There were not many fans betting on baseball that had money on Walt Weiss being handed the job as manager of the Colorado Rockies, and there will be no doubting the former high school coach will be under the spotlight to prove himself in the majors.
Weiss has been tasked with turning around the fortunes of a squad that is coming off the back of a franchise-worst 64-98 season, which ultimately led to Jim Tracy’s departure.
Weiss, who spent three years with the Rockies as a player, makes the extremely rare jump from high school coach to major league manager, returning to Colorado where he is still held in high esteem for his time at the club as a determined shortstop.
While the Monfort brothers have backed the 48-year old to transform the team’s fortunes, Weiss has only been handed a one-year deal in which to achieve the task, perhaps proving the Rockies owners are still weighing up their long-term options.
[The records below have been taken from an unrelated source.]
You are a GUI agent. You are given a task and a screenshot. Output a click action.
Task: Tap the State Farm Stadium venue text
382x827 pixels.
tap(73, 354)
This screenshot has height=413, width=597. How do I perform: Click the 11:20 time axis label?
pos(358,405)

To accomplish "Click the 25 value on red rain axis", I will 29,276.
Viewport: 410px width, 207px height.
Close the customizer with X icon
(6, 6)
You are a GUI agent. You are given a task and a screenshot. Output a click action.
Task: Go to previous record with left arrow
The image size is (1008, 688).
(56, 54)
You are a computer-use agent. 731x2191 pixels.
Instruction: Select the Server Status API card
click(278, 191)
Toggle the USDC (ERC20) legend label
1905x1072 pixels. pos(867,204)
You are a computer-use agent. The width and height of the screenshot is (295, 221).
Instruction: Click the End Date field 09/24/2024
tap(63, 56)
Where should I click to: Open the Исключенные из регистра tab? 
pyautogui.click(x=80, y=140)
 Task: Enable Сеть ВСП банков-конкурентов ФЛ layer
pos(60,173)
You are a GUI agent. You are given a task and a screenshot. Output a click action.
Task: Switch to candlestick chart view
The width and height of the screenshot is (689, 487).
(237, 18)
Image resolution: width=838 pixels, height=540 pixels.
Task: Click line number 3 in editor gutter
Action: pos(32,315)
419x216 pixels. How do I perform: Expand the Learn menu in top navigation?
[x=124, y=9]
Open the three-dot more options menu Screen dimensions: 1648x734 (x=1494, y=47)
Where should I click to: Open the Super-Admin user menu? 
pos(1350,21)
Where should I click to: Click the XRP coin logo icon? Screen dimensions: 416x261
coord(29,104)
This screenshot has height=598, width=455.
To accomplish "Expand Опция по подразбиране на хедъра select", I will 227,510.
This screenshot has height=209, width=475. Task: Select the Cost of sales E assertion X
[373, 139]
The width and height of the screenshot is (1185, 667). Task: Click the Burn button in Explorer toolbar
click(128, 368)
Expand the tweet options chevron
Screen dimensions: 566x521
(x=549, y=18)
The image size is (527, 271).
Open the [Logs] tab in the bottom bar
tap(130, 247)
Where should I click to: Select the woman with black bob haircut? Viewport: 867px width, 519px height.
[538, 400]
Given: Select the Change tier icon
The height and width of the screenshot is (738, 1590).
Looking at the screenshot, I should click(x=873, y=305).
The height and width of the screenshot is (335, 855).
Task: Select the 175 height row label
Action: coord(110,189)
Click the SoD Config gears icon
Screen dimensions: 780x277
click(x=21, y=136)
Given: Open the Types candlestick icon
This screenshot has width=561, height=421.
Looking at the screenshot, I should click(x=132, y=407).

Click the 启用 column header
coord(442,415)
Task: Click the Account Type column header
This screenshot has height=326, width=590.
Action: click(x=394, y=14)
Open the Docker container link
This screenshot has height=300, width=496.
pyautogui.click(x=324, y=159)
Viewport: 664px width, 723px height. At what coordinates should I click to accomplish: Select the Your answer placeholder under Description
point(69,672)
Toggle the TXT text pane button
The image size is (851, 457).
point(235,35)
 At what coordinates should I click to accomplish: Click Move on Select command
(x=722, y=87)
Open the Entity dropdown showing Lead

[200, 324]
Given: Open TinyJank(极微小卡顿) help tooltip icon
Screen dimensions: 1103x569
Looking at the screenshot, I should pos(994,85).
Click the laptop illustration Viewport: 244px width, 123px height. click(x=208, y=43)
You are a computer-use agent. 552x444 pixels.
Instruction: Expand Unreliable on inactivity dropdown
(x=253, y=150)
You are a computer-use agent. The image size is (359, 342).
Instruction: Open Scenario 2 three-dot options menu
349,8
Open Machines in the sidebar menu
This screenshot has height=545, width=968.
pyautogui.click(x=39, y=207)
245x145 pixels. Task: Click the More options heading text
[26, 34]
Playing down the significance of his contract length, Weiss admitted he was fully aware that his appointment had been met with plenty of cynicism from some areas but vowed to do all he could to improve the Rockies’ MLB scores.
“There is no question the pink elephant in the room is I haven’t done this before. This is a job that I’m going to have to figure out on the fly.”
“If you don’t do the job, you’re gone. I have to do the job. I have to get a club to play hard and play the game right. That is all I’m focused on. I could care less about the terms of my contract, to be honest,” insisted Weiss.